FDIC Advances Stablecoin Compliance Rule Under GENIUS Act

The Federal Deposit Insurance Corporation has moved forward with a proposed rule that would set anti-money laundering and sanctions compliance standards for stablecoin issuers backed by banks. The measure, which applies to FDIC-supervised stablecoin issuers, was advanced under the GENIUS Act — a piece of legislation that gives the agency new authority over digital-dollar tokens.

What the rule demands

The proposed rule would require stablecoin issuers to meet Bank Secrecy Act obligations and Treasury Department sanctions screening requirements. That means issuers would need to establish customer identification programs, report suspicious activity, and block transactions involving sanctioned entities. The rule also outlines enforcement provisions for firms that don't comply.

The FDIC's move is the first major regulatory step targeting stablecoins under the GENIUS Act, which Congress passed last year. The law explicitly gave the FDIC oversight of stablecoins that are linked to FDIC-insured banks — a category that covers most major dollar-pegged tokens.

Treasury consultation and enforcement

The proposed rule requires stablecoin issuers to consult with the Treasury Department on sanctions compliance, a standard that goes beyond typical bank regulations. Issuers would need to submit compliance plans and undergo regular examinations. The FDIC can impose penalties, revoke approvals, or seek court orders against violators.

The agency says the rule is designed to close gaps that have allowed illicit finance to flow through stablecoin networks. Without such standards, stablecoins could be used to bypass the banking system's existing safeguards, the FDIC argued in the proposal.

Who's affected

The rule only applies to stablecoin issuers that are already supervised by the FDIC — meaning those that hold their reserves in FDIC-insured banks or are subsidiaries of FDIC-regulated institutions. That's a relatively small group today, but the number could grow as more traditional banks enter the crypto space.

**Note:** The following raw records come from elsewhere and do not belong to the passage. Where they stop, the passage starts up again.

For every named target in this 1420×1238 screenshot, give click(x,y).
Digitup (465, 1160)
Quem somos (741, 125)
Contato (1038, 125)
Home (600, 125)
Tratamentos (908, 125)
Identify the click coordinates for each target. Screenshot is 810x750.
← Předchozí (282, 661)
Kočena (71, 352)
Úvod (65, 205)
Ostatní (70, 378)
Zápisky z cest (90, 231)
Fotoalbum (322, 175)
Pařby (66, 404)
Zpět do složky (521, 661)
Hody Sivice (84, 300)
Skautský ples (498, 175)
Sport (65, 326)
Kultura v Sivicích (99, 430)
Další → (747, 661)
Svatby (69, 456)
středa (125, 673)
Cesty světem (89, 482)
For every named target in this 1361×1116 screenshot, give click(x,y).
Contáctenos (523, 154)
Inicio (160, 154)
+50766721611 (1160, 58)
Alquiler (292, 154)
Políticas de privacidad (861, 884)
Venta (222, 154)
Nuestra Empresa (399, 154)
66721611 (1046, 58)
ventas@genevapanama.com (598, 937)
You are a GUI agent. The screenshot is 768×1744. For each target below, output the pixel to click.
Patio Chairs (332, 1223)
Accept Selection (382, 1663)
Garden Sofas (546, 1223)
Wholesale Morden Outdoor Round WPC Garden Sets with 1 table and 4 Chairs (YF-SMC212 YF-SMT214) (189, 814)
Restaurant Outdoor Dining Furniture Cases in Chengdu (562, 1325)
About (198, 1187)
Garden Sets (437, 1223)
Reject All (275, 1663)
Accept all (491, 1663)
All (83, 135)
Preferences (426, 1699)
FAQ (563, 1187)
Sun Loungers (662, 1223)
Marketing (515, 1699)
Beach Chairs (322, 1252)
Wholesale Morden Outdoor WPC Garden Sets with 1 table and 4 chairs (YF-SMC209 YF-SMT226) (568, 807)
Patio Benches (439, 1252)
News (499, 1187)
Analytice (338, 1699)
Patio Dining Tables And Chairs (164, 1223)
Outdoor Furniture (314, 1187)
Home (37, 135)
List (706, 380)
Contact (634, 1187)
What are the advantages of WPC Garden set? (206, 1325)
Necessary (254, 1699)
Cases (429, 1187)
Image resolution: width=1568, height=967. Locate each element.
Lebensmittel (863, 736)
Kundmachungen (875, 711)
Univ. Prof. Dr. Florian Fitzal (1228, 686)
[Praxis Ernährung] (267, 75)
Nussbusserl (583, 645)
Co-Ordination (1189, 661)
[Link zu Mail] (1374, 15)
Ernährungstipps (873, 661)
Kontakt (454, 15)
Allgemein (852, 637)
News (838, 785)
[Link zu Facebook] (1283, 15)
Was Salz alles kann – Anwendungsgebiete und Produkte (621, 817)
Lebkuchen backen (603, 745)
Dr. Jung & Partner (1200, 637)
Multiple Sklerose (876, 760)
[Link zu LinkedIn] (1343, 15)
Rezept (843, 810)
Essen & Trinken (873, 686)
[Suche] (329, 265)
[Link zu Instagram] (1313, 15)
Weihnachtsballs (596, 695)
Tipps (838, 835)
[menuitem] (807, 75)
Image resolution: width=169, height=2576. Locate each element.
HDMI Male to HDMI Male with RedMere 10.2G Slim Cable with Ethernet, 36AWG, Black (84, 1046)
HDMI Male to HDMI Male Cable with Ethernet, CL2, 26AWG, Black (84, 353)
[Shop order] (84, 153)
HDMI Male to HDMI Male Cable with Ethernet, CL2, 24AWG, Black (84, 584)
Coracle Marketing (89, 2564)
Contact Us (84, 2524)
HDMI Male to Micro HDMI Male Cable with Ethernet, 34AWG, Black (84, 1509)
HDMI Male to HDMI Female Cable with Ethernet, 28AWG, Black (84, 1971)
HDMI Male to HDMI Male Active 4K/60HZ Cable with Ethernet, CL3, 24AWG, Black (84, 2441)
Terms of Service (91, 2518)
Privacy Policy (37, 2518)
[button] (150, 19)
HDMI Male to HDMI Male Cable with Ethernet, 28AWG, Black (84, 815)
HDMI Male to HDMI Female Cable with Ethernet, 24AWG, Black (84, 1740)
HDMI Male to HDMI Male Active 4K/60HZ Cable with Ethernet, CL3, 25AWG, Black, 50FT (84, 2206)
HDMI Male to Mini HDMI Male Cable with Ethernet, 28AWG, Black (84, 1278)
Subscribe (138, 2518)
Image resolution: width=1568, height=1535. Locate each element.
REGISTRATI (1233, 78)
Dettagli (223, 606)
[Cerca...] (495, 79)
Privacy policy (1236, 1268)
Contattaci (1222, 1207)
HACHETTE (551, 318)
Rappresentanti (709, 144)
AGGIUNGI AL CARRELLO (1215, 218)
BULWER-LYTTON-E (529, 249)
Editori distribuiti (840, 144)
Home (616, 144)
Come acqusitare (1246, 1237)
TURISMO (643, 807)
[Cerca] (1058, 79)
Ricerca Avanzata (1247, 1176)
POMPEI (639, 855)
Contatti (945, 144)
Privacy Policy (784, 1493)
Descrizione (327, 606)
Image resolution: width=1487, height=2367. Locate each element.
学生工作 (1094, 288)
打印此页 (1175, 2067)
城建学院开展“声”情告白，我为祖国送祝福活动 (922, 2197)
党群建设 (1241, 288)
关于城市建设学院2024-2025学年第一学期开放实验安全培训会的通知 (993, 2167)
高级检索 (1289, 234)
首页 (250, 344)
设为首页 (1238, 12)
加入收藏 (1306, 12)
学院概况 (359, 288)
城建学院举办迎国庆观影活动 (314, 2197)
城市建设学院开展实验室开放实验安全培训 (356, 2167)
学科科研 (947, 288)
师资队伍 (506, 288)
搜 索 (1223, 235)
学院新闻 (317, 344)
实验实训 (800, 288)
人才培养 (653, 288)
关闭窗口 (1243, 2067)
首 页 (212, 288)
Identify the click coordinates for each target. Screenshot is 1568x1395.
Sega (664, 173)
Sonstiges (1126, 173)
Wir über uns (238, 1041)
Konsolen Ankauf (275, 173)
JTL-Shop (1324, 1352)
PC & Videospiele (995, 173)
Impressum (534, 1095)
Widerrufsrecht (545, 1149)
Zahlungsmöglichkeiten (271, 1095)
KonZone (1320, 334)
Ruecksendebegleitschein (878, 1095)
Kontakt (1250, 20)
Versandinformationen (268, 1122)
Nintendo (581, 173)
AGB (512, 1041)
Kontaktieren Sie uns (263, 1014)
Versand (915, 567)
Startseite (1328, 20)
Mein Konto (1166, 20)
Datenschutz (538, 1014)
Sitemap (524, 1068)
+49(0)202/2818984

Issuers that aren't bank-linked, such as those backed by commercial paper or other assets, fall outside the FDIC's reach. That distinction is likely to spark debate over whether the rule creates a two-tier system for stablecoin regulation.

What happens next

The FDIC will accept public comments on the proposed rule for 60 days before finalizing it. Industry groups, consumer advocates, and blockchain firms are expected to weigh in on how the compliance burden compares with existing state-level frameworks. The agency hasn't said when a final rule might take effect.